A Lei de Responsabilidade Fiscal estabelece, em regime nacional, parâmetros a serem seguidos relativos ao gasto público de cada estado e em cada município do País. “Seguindo exemplo de outros países como Estados Unidos e Nova Zelândia, o Brasil aprovou a Lei de Responsabilidade Fiscal para ser mais um instrumento de transparência em relação aos gastos públicos, indicando os parâmetros para uma administração eficiente.”

As restrições orçamentárias visam a preservar a situação fiscal dos entes federativos, de acordo com seus balanços anuais, com o objetivo de garantir a saúde financeira de estados e municípios, a aplicação de recursos nas esferas adequadas e uma boa herança administrativa para os futuros gestores.

Aprovada há 15 anos

Cada aumento de gasto precisa vir de uma fonte de financiamento correlata, e os gestores precisam respeitar questões relativas ao fim de cada mandato, não excedendo o limite permitido e entregando contas saudáveis para seus sucessores.

“Significativa parte das proposições que tramitam pela Comissão de Finanças e Tributação tem correlação com a Lei de Responsabilidade Fiscal.

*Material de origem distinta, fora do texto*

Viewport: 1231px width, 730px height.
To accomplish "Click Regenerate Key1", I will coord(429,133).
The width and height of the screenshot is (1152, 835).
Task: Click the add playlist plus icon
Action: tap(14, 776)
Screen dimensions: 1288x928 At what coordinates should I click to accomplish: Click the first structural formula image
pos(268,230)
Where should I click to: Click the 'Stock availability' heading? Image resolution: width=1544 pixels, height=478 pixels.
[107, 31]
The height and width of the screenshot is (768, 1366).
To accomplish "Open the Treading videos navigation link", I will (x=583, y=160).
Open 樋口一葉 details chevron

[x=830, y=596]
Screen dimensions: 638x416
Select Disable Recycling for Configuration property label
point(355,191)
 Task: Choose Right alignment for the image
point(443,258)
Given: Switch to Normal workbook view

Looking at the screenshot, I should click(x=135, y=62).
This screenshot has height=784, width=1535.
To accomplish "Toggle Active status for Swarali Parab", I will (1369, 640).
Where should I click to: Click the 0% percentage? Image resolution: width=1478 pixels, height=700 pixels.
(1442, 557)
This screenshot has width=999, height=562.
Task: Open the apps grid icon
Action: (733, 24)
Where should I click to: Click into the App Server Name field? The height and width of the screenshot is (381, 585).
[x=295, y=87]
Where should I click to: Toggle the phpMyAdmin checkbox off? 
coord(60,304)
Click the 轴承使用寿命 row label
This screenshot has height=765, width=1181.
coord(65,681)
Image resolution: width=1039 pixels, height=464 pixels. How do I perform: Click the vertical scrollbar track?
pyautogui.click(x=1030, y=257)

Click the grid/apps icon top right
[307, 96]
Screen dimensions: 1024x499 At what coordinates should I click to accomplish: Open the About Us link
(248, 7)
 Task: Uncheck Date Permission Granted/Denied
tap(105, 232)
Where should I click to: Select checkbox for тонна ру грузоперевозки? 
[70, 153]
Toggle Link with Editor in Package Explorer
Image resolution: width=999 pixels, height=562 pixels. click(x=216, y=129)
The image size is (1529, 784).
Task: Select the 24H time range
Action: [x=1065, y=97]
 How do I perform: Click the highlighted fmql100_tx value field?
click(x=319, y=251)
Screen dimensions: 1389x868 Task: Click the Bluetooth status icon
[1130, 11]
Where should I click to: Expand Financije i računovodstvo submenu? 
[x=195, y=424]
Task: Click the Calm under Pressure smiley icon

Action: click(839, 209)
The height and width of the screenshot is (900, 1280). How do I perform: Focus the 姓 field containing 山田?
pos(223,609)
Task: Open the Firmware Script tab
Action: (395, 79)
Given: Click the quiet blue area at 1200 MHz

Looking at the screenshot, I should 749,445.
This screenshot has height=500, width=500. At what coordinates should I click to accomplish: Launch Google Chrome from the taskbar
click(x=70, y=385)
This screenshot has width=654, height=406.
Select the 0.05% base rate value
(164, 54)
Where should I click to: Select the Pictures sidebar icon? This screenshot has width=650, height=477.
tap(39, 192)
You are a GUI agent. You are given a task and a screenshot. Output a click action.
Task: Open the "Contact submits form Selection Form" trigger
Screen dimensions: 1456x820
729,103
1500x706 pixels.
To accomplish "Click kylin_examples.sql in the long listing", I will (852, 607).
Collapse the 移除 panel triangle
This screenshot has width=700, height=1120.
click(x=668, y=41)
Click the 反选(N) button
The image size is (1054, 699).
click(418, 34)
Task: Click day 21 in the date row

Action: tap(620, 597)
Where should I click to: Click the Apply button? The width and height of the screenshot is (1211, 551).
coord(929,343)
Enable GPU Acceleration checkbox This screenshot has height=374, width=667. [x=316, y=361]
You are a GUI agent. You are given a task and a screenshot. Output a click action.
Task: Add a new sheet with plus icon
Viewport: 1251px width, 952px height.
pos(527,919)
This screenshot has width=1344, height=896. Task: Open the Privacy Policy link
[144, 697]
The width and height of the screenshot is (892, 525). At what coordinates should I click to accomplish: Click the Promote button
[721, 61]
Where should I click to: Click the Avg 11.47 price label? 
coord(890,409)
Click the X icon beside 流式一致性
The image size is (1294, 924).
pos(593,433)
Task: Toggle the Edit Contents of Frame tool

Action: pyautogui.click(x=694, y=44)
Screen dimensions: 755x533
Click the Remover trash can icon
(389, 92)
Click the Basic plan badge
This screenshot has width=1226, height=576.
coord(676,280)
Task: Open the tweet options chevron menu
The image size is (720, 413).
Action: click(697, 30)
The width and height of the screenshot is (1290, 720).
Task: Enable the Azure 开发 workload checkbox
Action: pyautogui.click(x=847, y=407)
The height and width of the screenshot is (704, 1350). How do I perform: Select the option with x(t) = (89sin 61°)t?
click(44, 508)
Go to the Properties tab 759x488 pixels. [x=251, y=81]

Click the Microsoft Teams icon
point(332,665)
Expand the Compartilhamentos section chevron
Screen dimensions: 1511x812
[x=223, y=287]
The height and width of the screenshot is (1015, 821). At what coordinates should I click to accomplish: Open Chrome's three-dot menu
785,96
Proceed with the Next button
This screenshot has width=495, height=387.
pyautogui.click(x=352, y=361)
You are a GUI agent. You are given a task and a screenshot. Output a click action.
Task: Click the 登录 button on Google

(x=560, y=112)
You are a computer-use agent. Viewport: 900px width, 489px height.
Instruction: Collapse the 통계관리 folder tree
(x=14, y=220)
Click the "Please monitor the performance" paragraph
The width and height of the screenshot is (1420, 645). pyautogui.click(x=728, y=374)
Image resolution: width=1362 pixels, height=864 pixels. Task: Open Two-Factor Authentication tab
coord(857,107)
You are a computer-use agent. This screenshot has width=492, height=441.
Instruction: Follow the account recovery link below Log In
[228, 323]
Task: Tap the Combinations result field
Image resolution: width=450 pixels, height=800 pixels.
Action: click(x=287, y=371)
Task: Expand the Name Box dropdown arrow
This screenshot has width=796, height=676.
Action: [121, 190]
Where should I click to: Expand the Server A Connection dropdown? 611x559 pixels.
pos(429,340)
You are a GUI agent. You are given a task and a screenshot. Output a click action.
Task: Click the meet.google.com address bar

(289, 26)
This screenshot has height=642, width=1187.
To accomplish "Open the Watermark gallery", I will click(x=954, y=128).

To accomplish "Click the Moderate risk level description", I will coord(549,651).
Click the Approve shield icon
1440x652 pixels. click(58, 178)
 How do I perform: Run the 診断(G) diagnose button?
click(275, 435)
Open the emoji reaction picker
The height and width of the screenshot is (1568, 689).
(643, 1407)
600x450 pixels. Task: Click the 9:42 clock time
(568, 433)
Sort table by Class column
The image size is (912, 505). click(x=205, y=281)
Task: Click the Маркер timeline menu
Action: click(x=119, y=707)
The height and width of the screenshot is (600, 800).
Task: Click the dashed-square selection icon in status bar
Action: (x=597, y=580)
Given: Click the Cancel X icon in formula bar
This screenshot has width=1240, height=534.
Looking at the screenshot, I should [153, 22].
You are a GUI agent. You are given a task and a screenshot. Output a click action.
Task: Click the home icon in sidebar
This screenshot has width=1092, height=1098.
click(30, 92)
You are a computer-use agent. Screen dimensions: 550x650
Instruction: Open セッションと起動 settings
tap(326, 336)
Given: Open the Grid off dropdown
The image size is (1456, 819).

Nesse sentido, decorridos quinze anos de sua aprovação, faz-se necessária uma revisão da Lei e seus parâmetros, a fim de que possa sofrer os ajustes necessários ao momento político-econômico porque atravessa o País”, afirma o deputado Edmilson Rodrigues.

Convidados

Foram convidados para discutir o assunto com os integrantes do colegiado:

– o secretário substituto da Secretaria de Macroavaliação Governamental do Tribunal de Contas da União, Alessandro Aurelio Caldeira;

– a professora da Universidade Federal do Rio de Janeiro (UFRJ) Renata Pimentel Lins; e

– o prefeito de Divinópolis (MG) e vice-presidente de Assuntos de Gestão Pública da Frente Nacional dos Prefeitos, Vladimir de Faria Azevedo.